═══ Exercise material ═══

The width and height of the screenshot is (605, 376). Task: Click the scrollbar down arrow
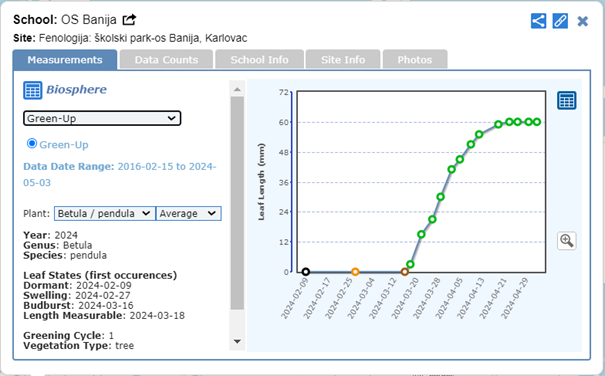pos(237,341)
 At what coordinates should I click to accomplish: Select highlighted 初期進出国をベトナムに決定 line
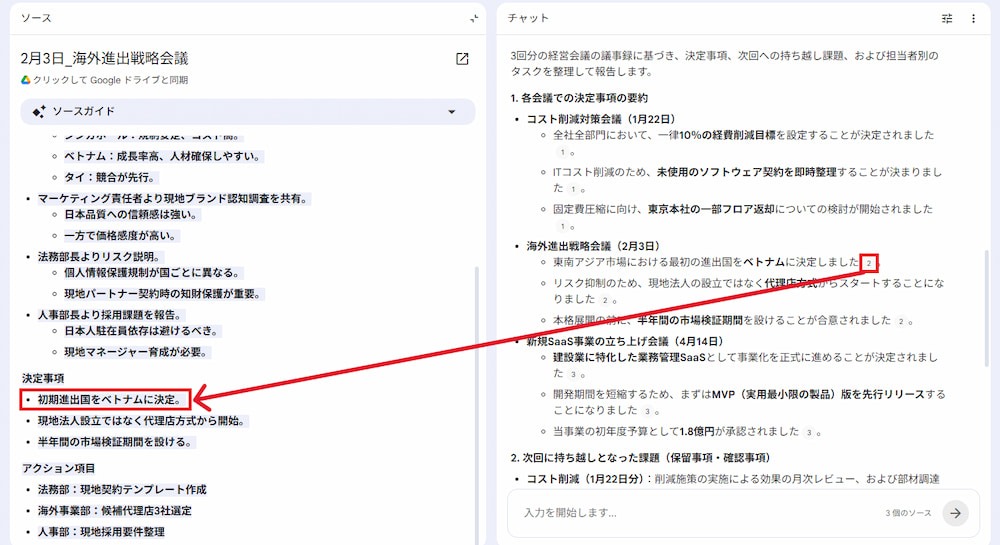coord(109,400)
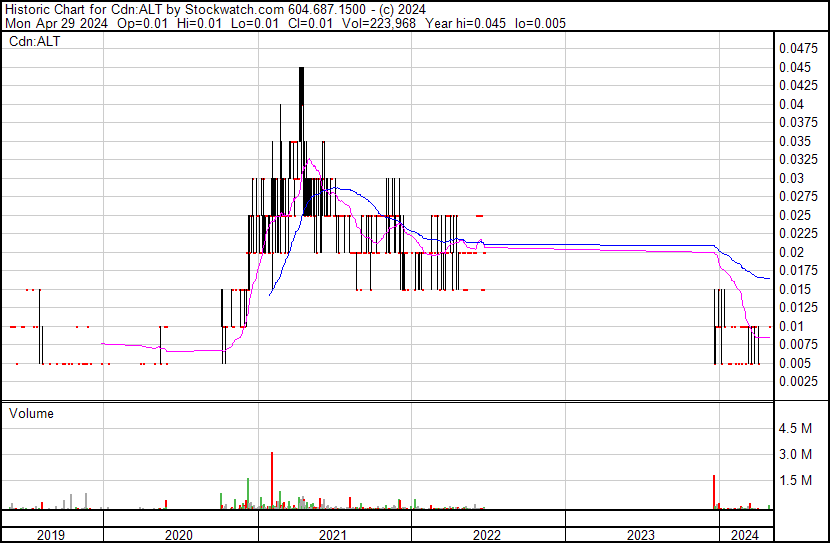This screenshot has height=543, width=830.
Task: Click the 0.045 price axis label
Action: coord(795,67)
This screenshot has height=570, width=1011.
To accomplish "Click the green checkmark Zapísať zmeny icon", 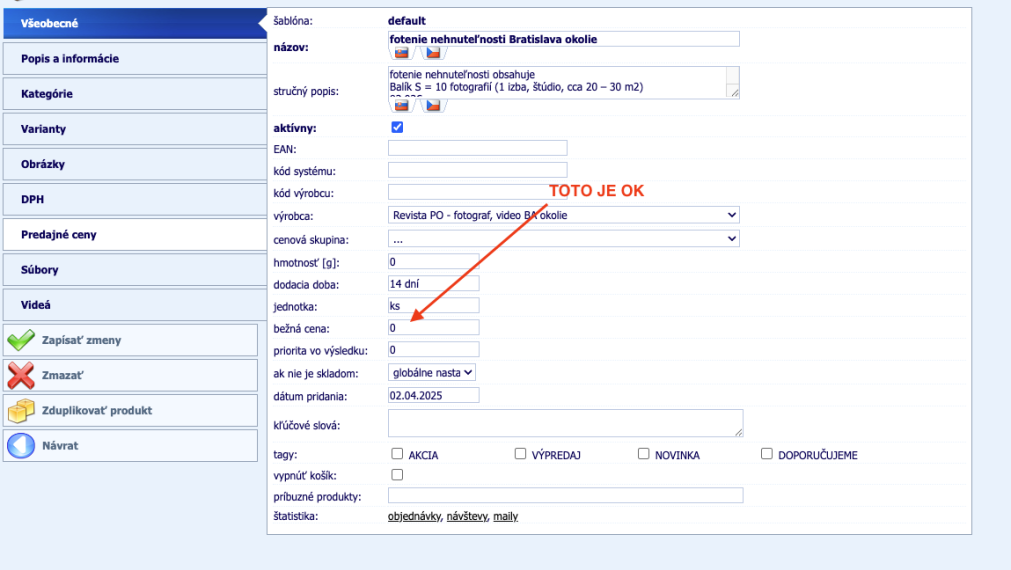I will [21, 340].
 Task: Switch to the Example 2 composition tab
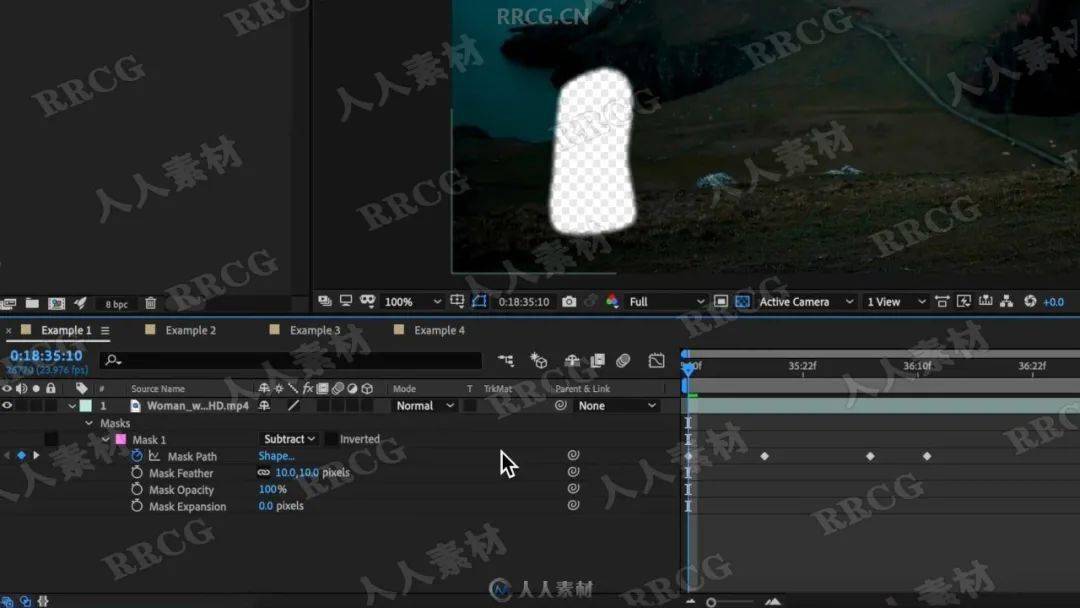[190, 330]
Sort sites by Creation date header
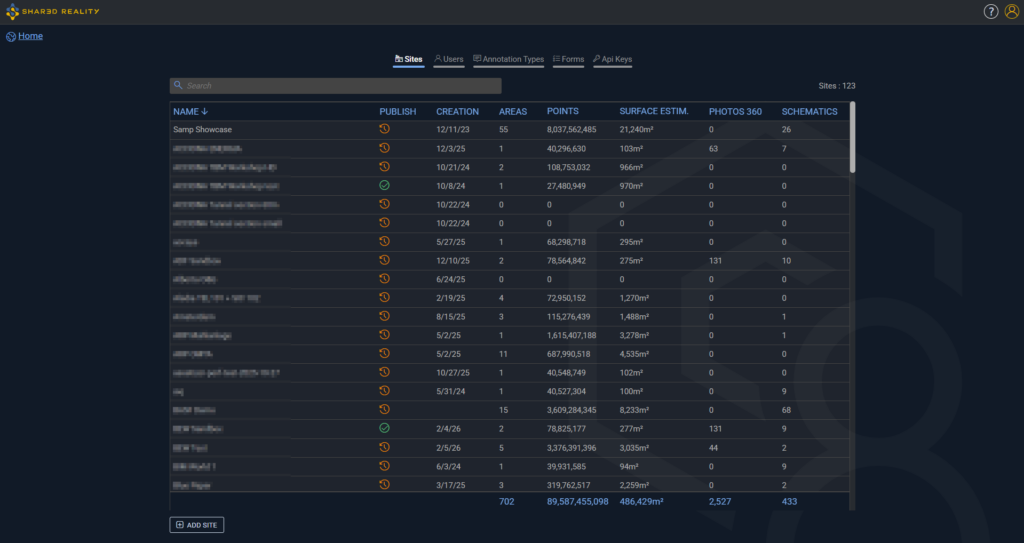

═══

# [Problem to solve]
Please reproduce the lines above from the one containing "Task: Switch to" through the final line, exactly and inclusively, leaving out each picture.

# [Answer space]
 Task: Switch to the Example 2 composition tab
[190, 330]
Sort sites by Creation date header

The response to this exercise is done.